TST restringe cláusula coletiva que permitia desconto de seguro de vida

A Seção Especializada em Dissídios Coletivos (SDC) do Tribunal Superior do Trabalho considerou inválida cláusula do acordo coletivo firmado entre o Sindicato dos Trabalhadores em Transporte Rodoviários do Norte do Estado do Espírito Santo (Sindnorte) e a Transportadora Figueiredo que permitia ao empregador fazer descontos mensais nos salários dos empregados para custear parte do seguro de vida. Em sessão realizada nesta segunda-feira (17), a SDC proveu parcialmente recurso do Ministério Público do Trabalho da 17ª Região (ES) em ação anulatória proposta contra esta e outras cláusulas do acordo.

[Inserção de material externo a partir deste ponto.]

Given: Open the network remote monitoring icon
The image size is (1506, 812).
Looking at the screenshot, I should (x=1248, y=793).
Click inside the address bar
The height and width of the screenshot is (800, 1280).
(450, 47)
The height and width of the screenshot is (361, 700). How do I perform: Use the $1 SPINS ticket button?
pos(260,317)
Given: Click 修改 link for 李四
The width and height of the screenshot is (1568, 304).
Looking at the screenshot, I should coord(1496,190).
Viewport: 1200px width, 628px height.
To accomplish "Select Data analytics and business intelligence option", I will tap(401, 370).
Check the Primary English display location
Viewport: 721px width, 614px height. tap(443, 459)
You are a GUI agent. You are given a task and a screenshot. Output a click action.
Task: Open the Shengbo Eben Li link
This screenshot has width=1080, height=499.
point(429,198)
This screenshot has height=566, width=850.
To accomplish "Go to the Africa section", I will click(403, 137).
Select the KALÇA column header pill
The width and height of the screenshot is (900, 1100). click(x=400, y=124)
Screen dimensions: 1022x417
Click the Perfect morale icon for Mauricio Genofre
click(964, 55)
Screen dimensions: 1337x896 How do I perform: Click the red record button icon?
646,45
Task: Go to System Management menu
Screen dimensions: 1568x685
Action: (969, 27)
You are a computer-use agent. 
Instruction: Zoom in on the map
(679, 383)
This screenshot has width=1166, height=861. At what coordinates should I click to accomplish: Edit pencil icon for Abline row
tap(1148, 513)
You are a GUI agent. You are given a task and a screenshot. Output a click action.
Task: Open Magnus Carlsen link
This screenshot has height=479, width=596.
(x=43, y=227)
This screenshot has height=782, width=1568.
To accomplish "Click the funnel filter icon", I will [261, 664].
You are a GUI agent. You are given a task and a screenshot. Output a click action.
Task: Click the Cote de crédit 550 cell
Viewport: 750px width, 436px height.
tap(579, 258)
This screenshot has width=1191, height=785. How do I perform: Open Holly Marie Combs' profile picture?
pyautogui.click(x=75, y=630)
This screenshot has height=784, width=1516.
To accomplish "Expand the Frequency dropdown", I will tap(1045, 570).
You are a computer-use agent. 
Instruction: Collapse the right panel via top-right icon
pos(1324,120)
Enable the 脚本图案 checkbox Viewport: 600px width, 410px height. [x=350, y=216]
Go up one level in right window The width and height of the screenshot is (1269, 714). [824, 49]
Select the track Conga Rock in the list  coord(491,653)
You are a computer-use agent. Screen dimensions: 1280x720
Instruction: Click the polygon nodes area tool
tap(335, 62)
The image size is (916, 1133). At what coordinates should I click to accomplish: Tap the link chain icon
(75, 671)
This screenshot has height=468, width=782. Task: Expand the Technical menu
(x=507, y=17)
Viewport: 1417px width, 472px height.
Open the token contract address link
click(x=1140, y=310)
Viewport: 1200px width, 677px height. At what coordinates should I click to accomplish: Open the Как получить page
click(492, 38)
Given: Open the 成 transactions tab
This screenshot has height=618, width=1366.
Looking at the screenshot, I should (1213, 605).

Pelo dispositivo da norma coletiva firmada entre o Sindnorte e a transportadora, a empresa se comprometia a contratar apólices de seguro de vida e de acidentes pessoais para seus empregados, mas estes teriam que custear parte das despesas mediante desconto em folha de pagamento.
Para o Ministério Público, a cláusula contrariaria a Súmula 342 do TST, que estabelece que esta modalidade de desconto salarial exige autorização prévia e por escrito do empregado.

O Tribunal Regional do Trabalho da 17ª Região (ES) julgou improcedente o pedido em relação ao desconto, com o entendimento de que se tratava de uma conquista social da categoria, apoiada por todos os interessados, sendo assim dispensada a exigência de anuência individual. No recurso ao TST, o MPT ressaltou que o que estava em foco era a liberdade de contratar, e não o valor da cobrança de R$ 2 por empregado.

A relatora do recurso na SDC, ministra Maria de Assis Calsing, observou que, apesar de o valor do desconto ser razoável e de a cláusula ter "inequívoco valor social", o problema estaria na ausência de autorização do empregado para tal. Ela destacou que o artigo 462 da CLT autoriza descontos salariais quando previstos em normas coletivas, mas a SDC interpreta esse preceito com restrições, devido ao princípio da intangibilidade salarial, tanto que sua Orientação Jurisprudencial 18 limita os descontos a 70% do salário base.

Embora a OJ não faça referência à exigência de autorização do empregado, a ministra considerou que "ela é de todo recomendável", tanto que, em todos os precedentes que deram origem à OJ 18, existe a premissa fática da existência de autorização prévia. Por maioria, a SDC deu provimento ao recurso para vincular o desconto à anuência do trabalhador, preservando a essência da cláusula "que, no caso concreto, envolve trabalhadores em atividades de maior risco de infortúnios".